Data entries
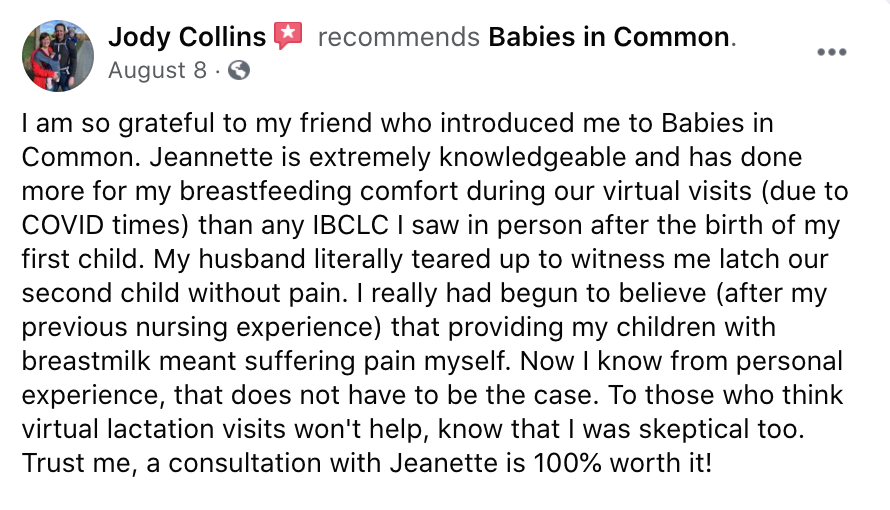Click the word "Jeannette" in the second line
This screenshot has width=890, height=510.
pyautogui.click(x=212, y=157)
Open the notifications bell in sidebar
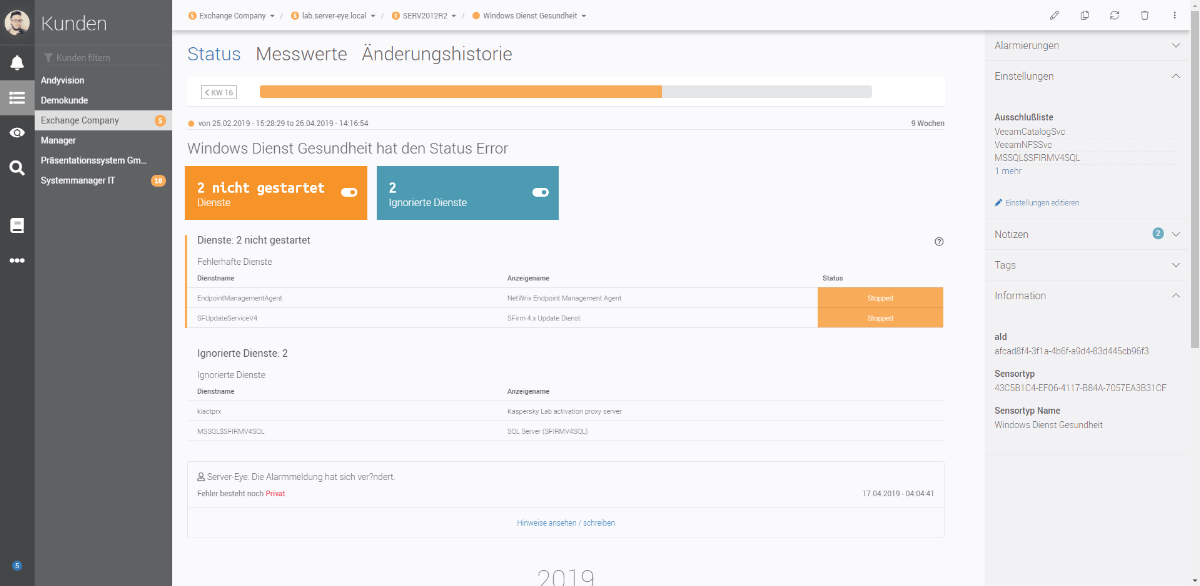This screenshot has height=586, width=1200. [x=17, y=63]
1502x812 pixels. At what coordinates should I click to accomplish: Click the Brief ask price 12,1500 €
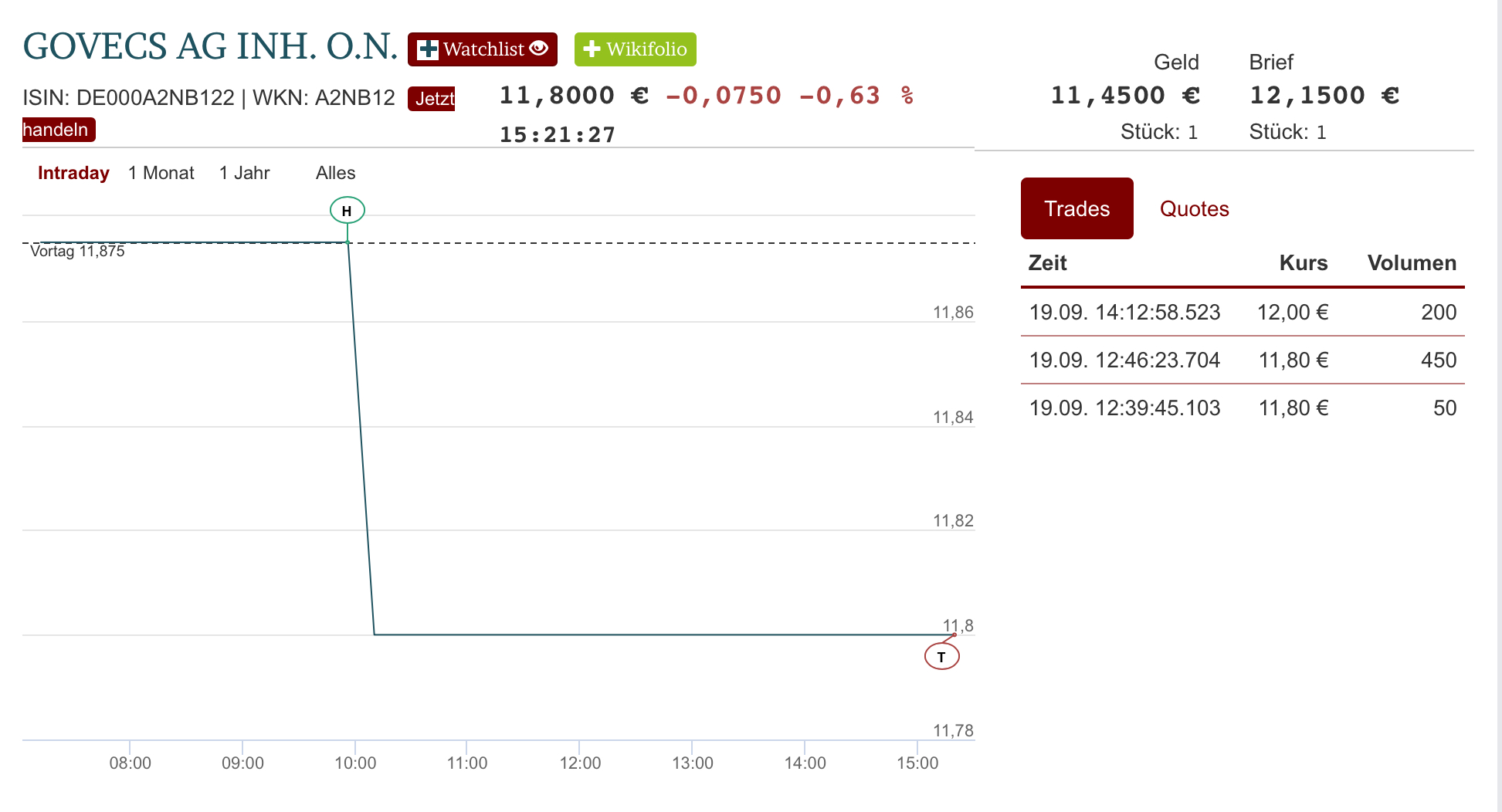tap(1324, 96)
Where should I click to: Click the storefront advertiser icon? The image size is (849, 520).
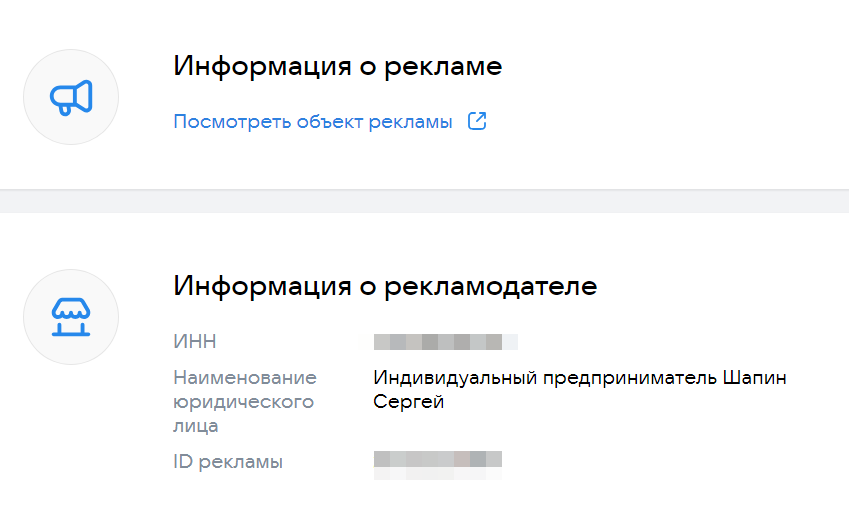(x=71, y=317)
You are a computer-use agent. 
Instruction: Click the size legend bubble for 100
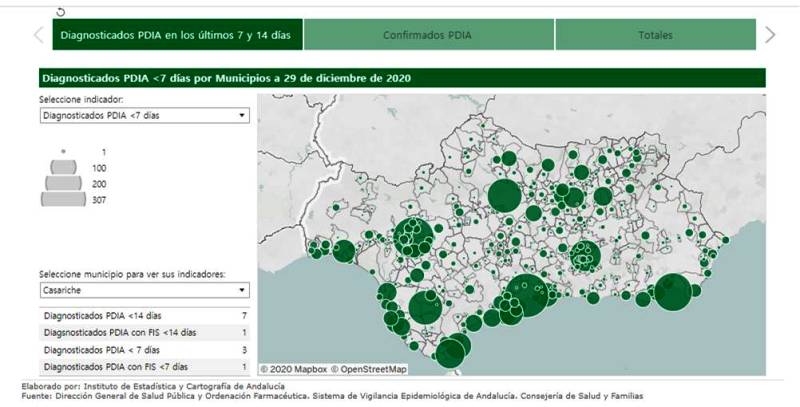coord(63,167)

Problem to solve >>
Give back exactly the lines from the one containing "1502x812 pixels. At" through the last line above, both included, and none of the pictures.

Answer for the task >>
1502x812 pixels. At what coordinates should I click to accomplish: Click the Brief ask price 12,1500 €
tap(1324, 96)
Where should I click to: Click the storefront advertiser icon? The image size is (849, 520).
(x=71, y=317)
You are a computer-use agent. 
Instruction: Click the size legend bubble for 100
coord(63,167)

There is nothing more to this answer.